There are so many difficult choices in life (do we love or hate high heels??), so we thought we’d sort through ‘em right here. Every week we will discuss another issue we are torn up about. Let us know your thoughts in the comments section!]

So, we now all know what Twitter is. I can guarantee that you either Twitter yourself, have a friend who Twitters, or know a celebrity that Twitters (and creepily internet-stalk them).

Since its launch in 2006, Twitter has gained roughly 5 million users, coming in 3rd in the social network sites, with 2nd going to MySpace and 1st place to Facebook. It’s actually kind of like the status updates on Facebook, without all the wall posts and bumper stickers (and those annoying pokes). But sometimes I do miss a good laugh at a not-so-attractive FB picture (*untagging now), and a friendly poke now and then isn’t so bad. So Twitter: I’m torn.

Love it:

I do quite like Twitter, because just like FB, it’s a great social networking site that allows you to keep in touch with friends. But more than that, it allows me to take a peak into the lives of some of my favorite celebs and, in a sense, live vicariously through them (which helps me when I’m studying in the library and wishing my life were as thrilling as Britney’s with an ‘e’).

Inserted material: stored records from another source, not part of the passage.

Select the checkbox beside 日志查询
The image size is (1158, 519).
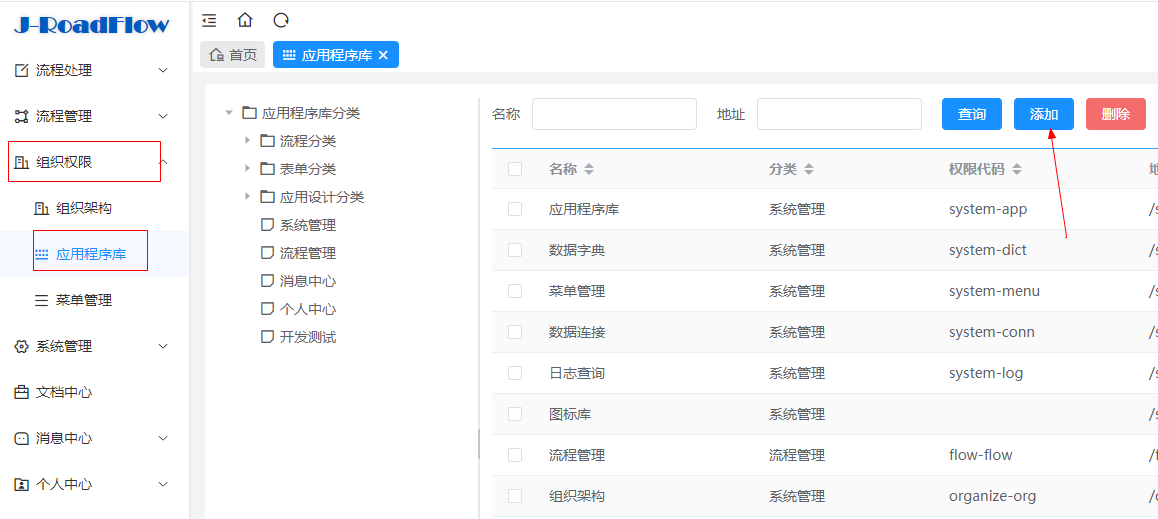[x=515, y=373]
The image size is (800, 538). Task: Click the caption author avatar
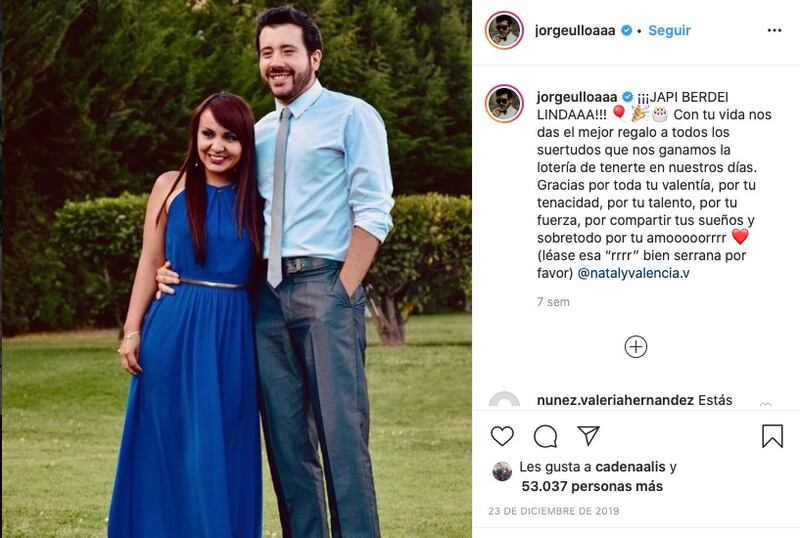(x=504, y=104)
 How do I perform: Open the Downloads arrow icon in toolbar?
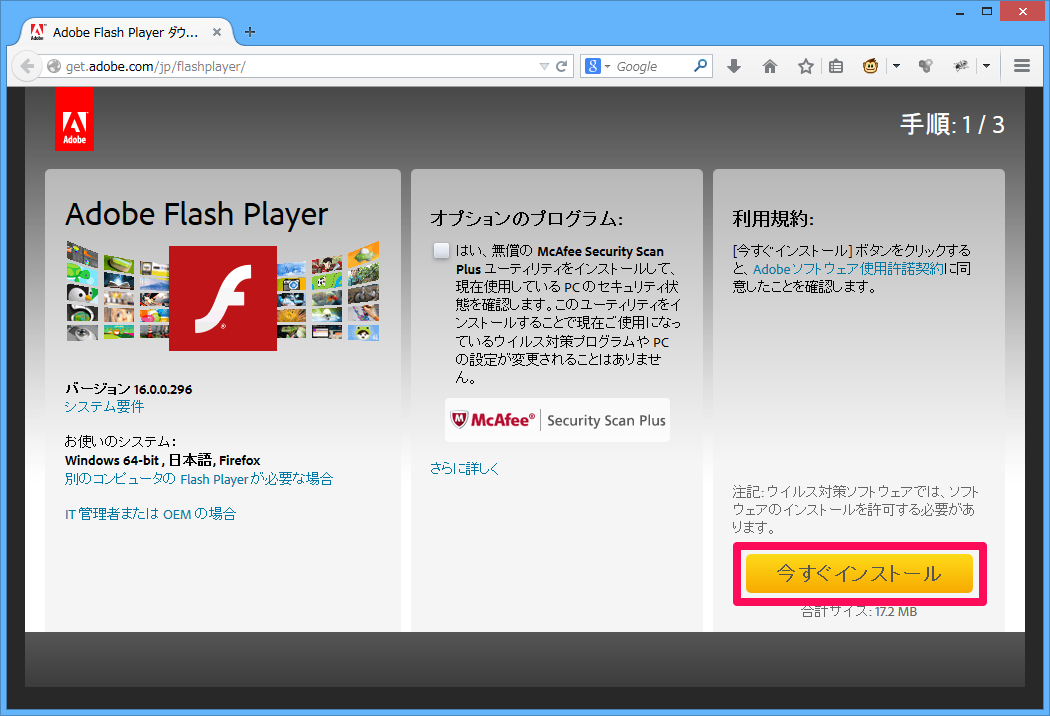click(733, 66)
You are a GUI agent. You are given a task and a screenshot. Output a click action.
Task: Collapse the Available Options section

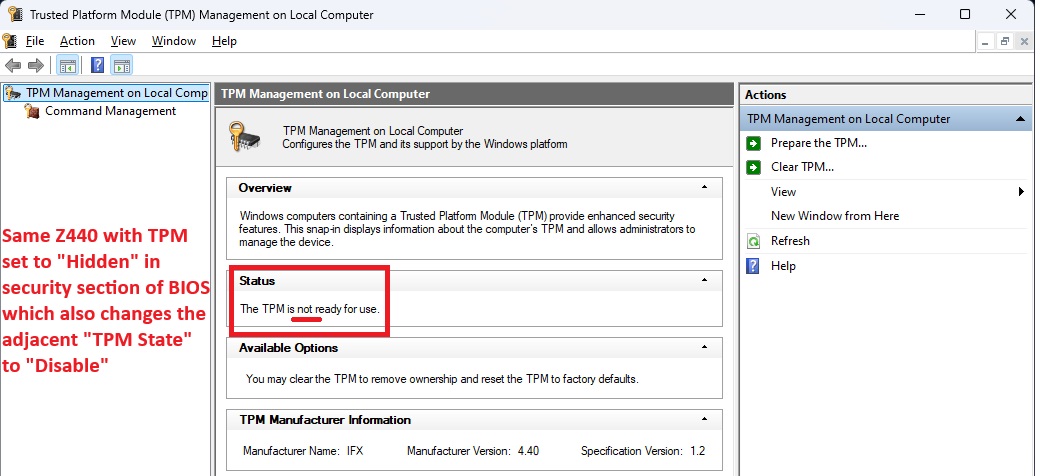(704, 348)
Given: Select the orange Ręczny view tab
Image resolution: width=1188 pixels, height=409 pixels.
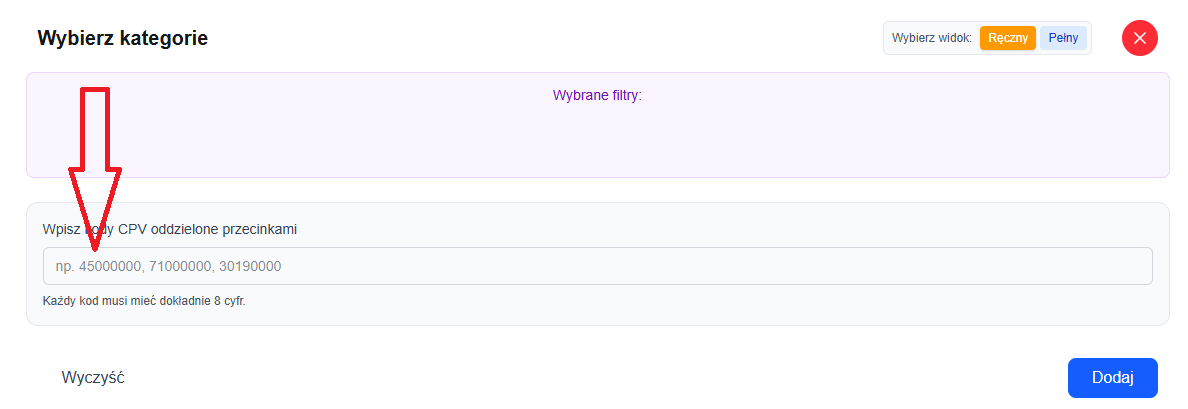Looking at the screenshot, I should pos(1007,38).
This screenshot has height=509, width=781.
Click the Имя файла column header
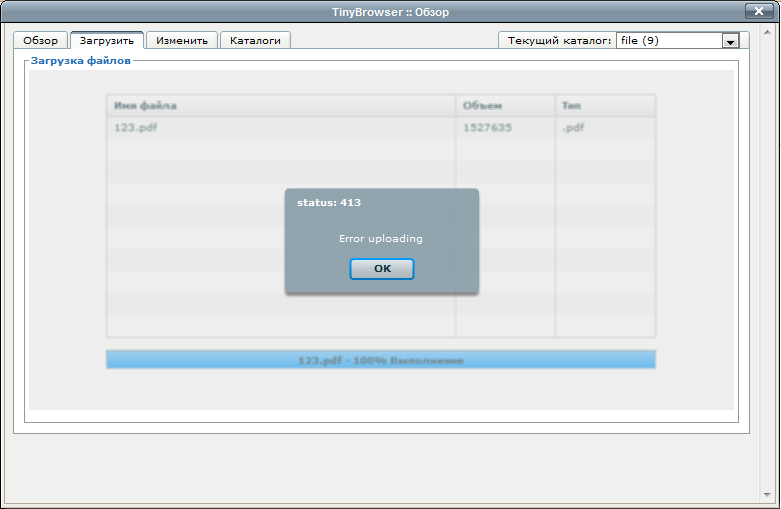[146, 106]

Ever heard of the KISS principle? Well, Keep It Simple Silly is just what the founders of Twitter had in mind when they thought of the easy user interface and simple instructions for beginners to the blogging world (even my great aunt uses it – that should say something). Speaking of simplicity, I absolutely LOVE the 140-word limit; say goodbye to those annoying paragraph status-updaters who feel the need to give every intricate detail about what is going on in their lives and their pets’ lives. This space limitation has led to an interesting new  language of “Twitterverse,” which is totally better than the over-used “ROFL” (or, in my brother’s case, “ROFLEW”- rolling on floor laughing eating waffles). It definitely deserves its own dictionary.

And Twitter even has loads of fun applications you can add to make your Twittertime even better, like Twitpic, Twitterific, and Tweetie, and you can even hook your phone up to Twitter on-the-go. Now that’s what I call Twe-riffic.

Loathe it:

Those annoying people who have those long status updates on FB now have another place to annoy the world. Now half of your mini-feed consists of everything this particular ‘Thwumb” did every 5 seconds. Freaking Twitterati. Do we really need to know you’ve rediscovered your love for Backstreet Boys?

I also really don’t like the fact that we have no control over who “twadds”/follows us; it’s a bit creepy if you think about it. I mean, it’s cool and all that Obama twadded me, but my friend’s mom – not so much. And sometimes I miss all those unnecessary apps on FB, like Kick-ups and Scramble, not to mention the usefulness of FB for internet-stalking that cutie in your psychology class. A 140-worded insight can only get you so far. Sigh.

An unfortunate similarity to FB is that Twitter can get wayyy too addicting. As in not-doing-your-homework-and-just-surfing-through-random-tweets addicting. I myself am a self-diagnosed Tweetaholic, which is definitely not a good thing.

So, I love it and I hate it. And I just told that very fact to all of my followers.